▶ Records to process:
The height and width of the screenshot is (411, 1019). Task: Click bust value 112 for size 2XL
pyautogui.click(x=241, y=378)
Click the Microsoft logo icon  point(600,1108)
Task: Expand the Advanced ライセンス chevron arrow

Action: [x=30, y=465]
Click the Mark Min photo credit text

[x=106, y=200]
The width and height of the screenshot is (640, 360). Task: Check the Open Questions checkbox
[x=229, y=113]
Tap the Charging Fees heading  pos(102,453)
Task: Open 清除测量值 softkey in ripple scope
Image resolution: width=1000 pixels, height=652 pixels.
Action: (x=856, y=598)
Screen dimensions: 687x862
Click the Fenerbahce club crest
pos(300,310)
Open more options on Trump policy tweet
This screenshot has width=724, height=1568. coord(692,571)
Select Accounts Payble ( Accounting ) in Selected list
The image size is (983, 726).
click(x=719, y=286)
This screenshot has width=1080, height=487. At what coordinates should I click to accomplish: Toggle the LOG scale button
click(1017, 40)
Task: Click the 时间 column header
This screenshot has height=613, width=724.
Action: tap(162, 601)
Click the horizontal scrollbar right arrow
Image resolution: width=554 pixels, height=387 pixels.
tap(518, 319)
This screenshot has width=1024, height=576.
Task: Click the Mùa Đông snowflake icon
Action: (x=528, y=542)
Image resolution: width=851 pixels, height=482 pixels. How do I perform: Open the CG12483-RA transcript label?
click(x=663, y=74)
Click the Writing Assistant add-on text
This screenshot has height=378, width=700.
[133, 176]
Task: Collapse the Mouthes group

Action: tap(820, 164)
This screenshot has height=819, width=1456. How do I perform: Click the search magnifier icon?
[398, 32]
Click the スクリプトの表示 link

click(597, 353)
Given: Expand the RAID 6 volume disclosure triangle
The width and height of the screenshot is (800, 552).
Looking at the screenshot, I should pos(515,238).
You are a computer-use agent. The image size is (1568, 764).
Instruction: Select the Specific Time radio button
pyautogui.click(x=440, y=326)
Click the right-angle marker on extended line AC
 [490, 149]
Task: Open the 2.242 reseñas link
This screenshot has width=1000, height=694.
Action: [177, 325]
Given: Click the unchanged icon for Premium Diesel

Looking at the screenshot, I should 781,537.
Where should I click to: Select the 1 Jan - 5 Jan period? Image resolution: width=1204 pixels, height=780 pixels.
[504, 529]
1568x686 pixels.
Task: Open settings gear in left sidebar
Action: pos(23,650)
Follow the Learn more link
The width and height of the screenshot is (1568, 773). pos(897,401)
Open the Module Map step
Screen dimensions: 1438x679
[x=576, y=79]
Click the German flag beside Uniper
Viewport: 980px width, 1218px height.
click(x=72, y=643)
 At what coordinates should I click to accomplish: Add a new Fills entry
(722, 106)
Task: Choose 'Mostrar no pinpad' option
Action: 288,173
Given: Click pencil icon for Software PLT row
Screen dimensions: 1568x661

▶ What needs to be done:
Every single entry above has to be copied exactly.

▶ Answer to this task:
The height and width of the screenshot is (411, 1019). Task: Click bust value 112 for size 2XL
pyautogui.click(x=241, y=378)
Click the Microsoft logo icon  point(600,1108)
Task: Expand the Advanced ライセンス chevron arrow

Action: [x=30, y=465]
Click the Mark Min photo credit text

[x=106, y=200]
The width and height of the screenshot is (640, 360). Task: Check the Open Questions checkbox
[x=229, y=113]
Tap the Charging Fees heading  pos(102,453)
Task: Open 清除测量值 softkey in ripple scope
Image resolution: width=1000 pixels, height=652 pixels.
Action: (x=856, y=598)
Screen dimensions: 687x862
Click the Fenerbahce club crest
pos(300,310)
Open more options on Trump policy tweet
This screenshot has width=724, height=1568. coord(692,571)
Select Accounts Payble ( Accounting ) in Selected list
The image size is (983, 726).
click(x=719, y=286)
This screenshot has width=1080, height=487. At what coordinates should I click to accomplish: Toggle the LOG scale button
click(1017, 40)
Task: Click the 时间 column header
This screenshot has height=613, width=724.
Action: tap(162, 601)
Click the horizontal scrollbar right arrow
Image resolution: width=554 pixels, height=387 pixels.
tap(518, 319)
This screenshot has width=1024, height=576.
Task: Click the Mùa Đông snowflake icon
Action: (x=528, y=542)
Image resolution: width=851 pixels, height=482 pixels. How do I perform: Open the CG12483-RA transcript label?
click(x=663, y=74)
Click the Writing Assistant add-on text
This screenshot has height=378, width=700.
[133, 176]
Task: Collapse the Mouthes group

Action: tap(820, 164)
This screenshot has height=819, width=1456. How do I perform: Click the search magnifier icon?
[398, 32]
Click the スクリプトの表示 link

click(597, 353)
Given: Expand the RAID 6 volume disclosure triangle
The width and height of the screenshot is (800, 552).
Looking at the screenshot, I should pos(515,238).
You are a computer-use agent. The image size is (1568, 764).
Instruction: Select the Specific Time radio button
pyautogui.click(x=440, y=326)
Click the right-angle marker on extended line AC
 [490, 149]
Task: Open the 2.242 reseñas link
This screenshot has width=1000, height=694.
Action: [177, 325]
Given: Click the unchanged icon for Premium Diesel

Looking at the screenshot, I should 781,537.
Where should I click to: Select the 1 Jan - 5 Jan period? Image resolution: width=1204 pixels, height=780 pixels.
[504, 529]
1568x686 pixels.
Task: Open settings gear in left sidebar
Action: pos(23,650)
Follow the Learn more link
The width and height of the screenshot is (1568, 773). pos(897,401)
Open the Module Map step
Screen dimensions: 1438x679
[x=576, y=79]
Click the German flag beside Uniper
Viewport: 980px width, 1218px height.
click(x=72, y=643)
 At what coordinates should I click to accomplish: Add a new Fills entry
(722, 106)
Task: Choose 'Mostrar no pinpad' option
Action: 288,173
Given: Click pencil icon for Software PLT row
Screen dimensions: 1568x661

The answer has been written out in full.